DATA FOR ANALYSIS:
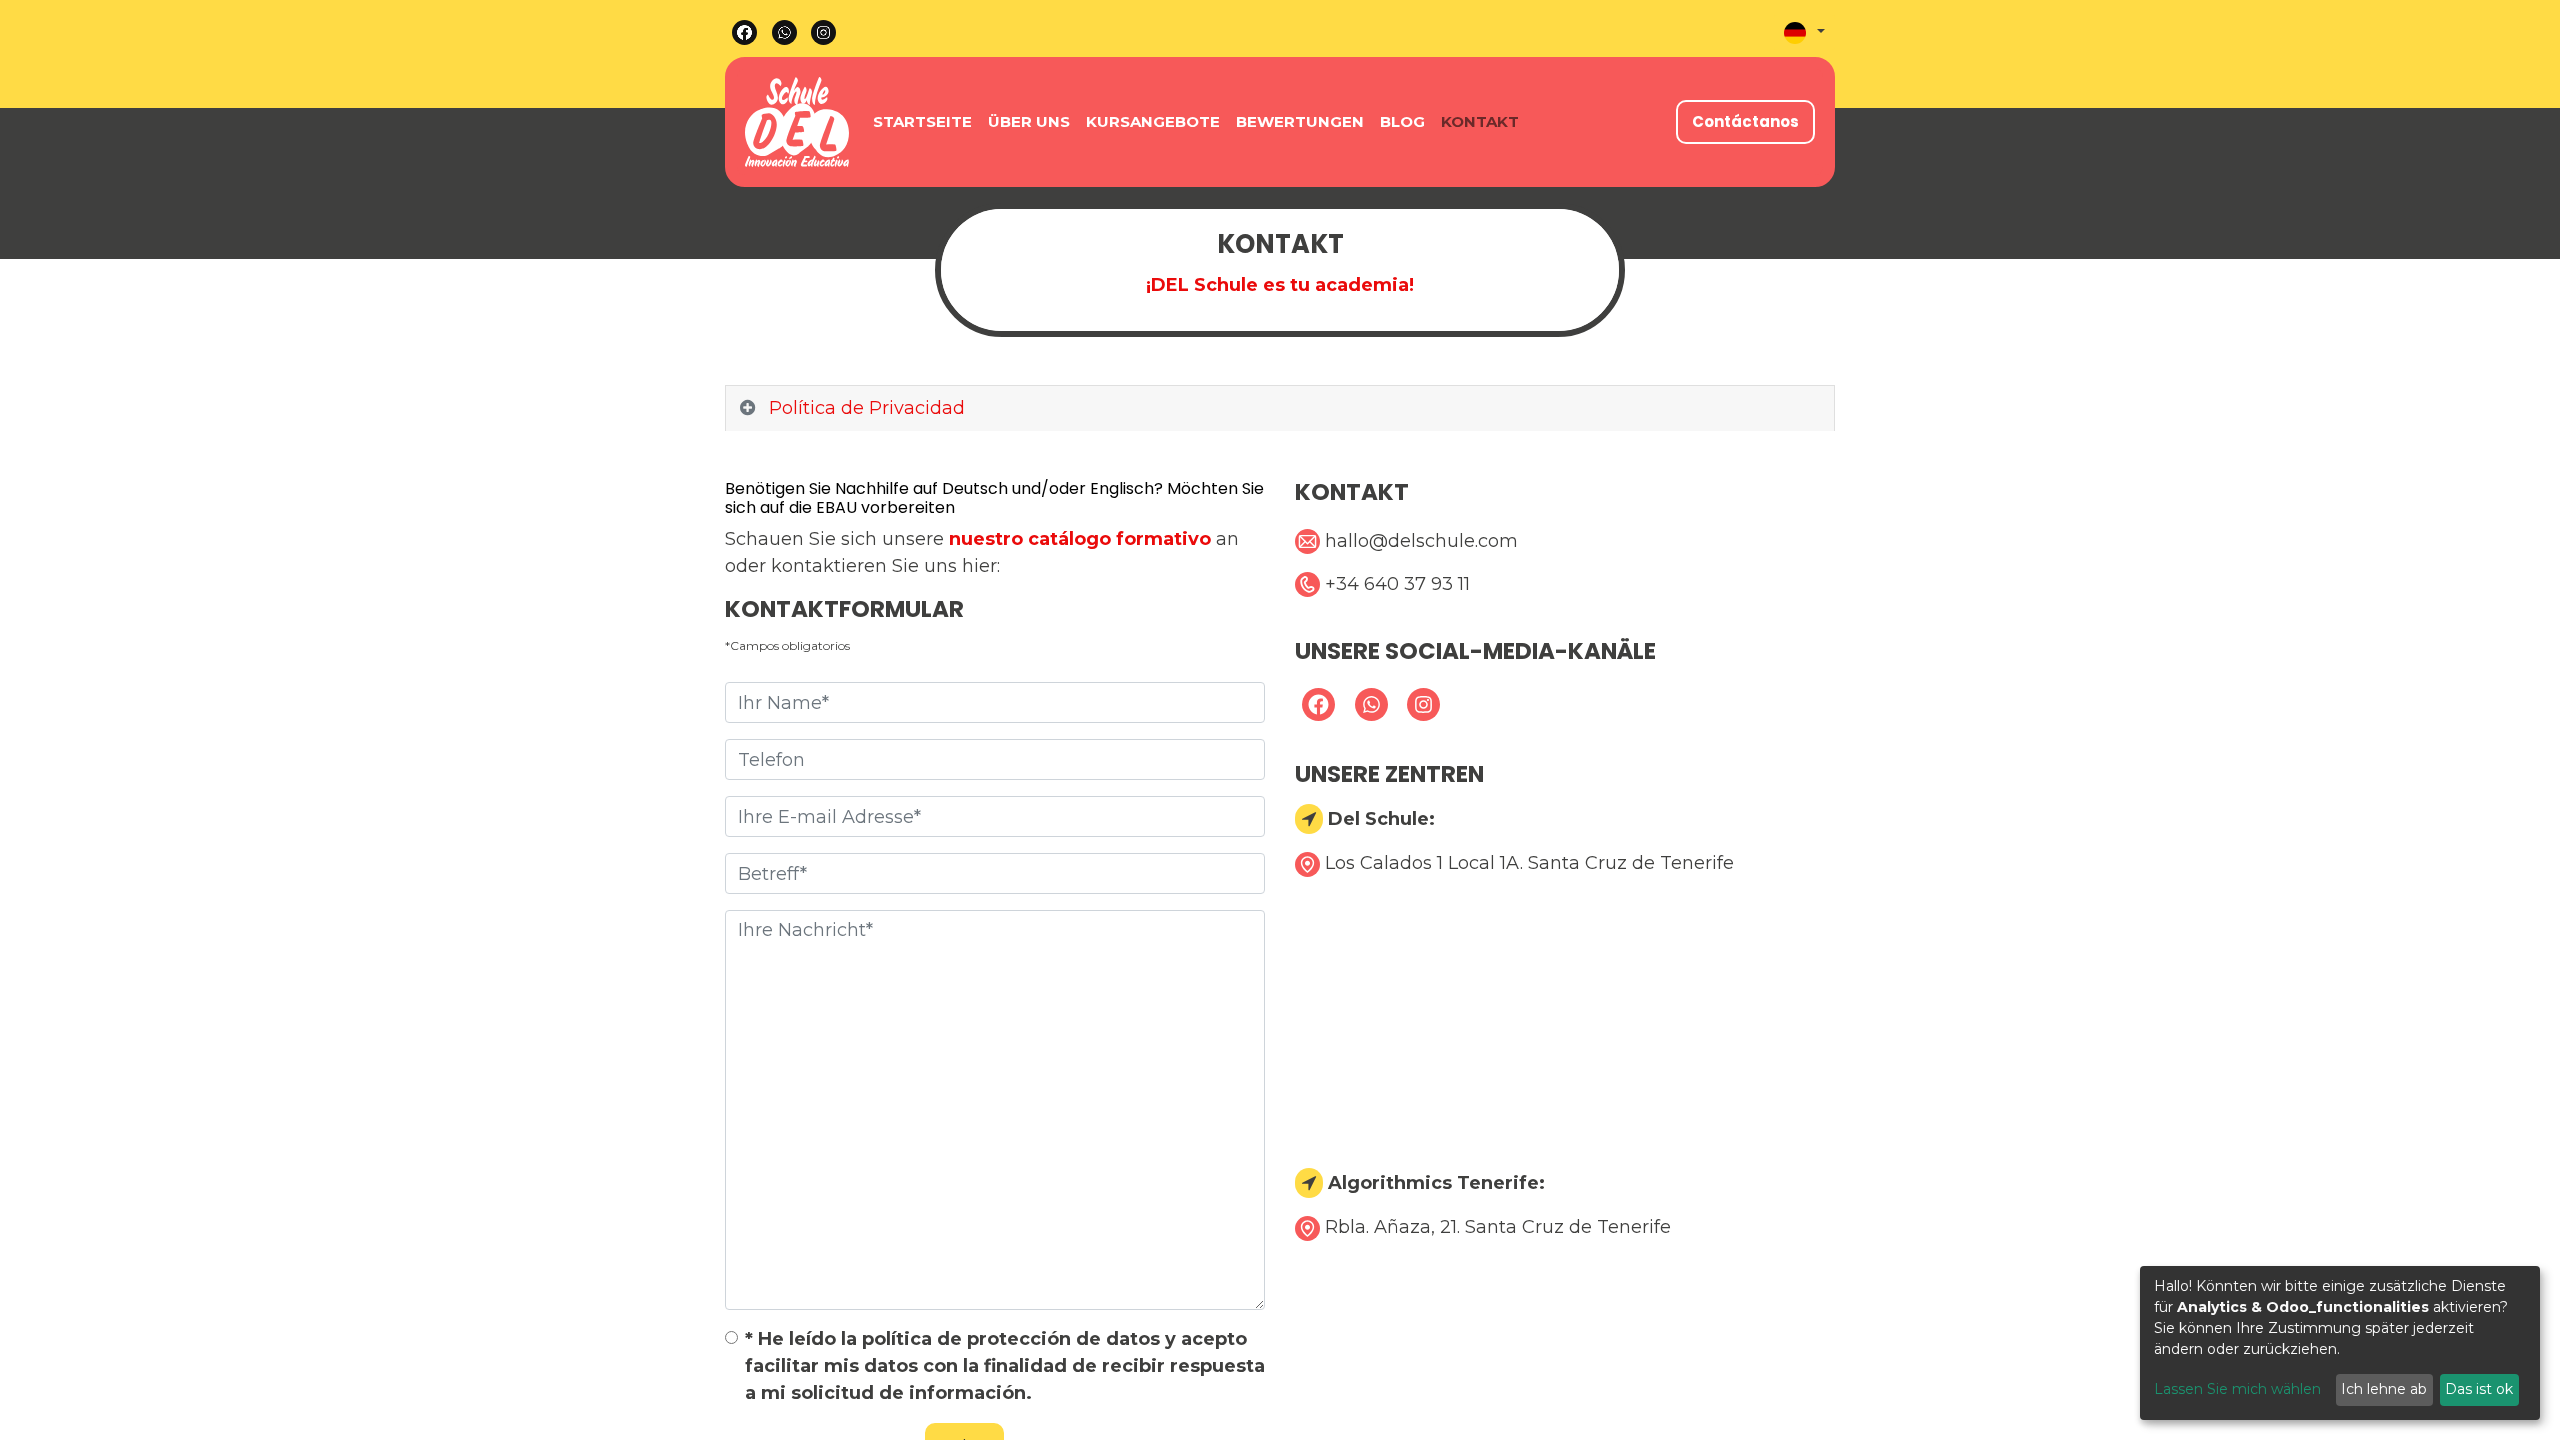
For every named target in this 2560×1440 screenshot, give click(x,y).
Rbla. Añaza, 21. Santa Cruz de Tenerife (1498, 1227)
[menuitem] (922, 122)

==

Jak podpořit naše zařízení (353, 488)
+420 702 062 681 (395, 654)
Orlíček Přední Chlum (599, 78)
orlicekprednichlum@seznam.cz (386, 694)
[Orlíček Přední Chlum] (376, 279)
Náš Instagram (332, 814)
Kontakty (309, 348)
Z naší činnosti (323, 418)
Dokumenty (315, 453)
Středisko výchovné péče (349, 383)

YOUR GOAL: Using the records above, copy word for word the line with "Jak podpořit naše zařízení (353, 488)", the line with "Z naší činnosti (323, 418)", and every line between them.

RESULT:
Jak podpořit naše zařízení (353, 488)
+420 702 062 681 (395, 654)
Orlíček Přední Chlum (599, 78)
orlicekprednichlum@seznam.cz (386, 694)
[Orlíček Přední Chlum] (376, 279)
Náš Instagram (332, 814)
Kontakty (309, 348)
Z naší činnosti (323, 418)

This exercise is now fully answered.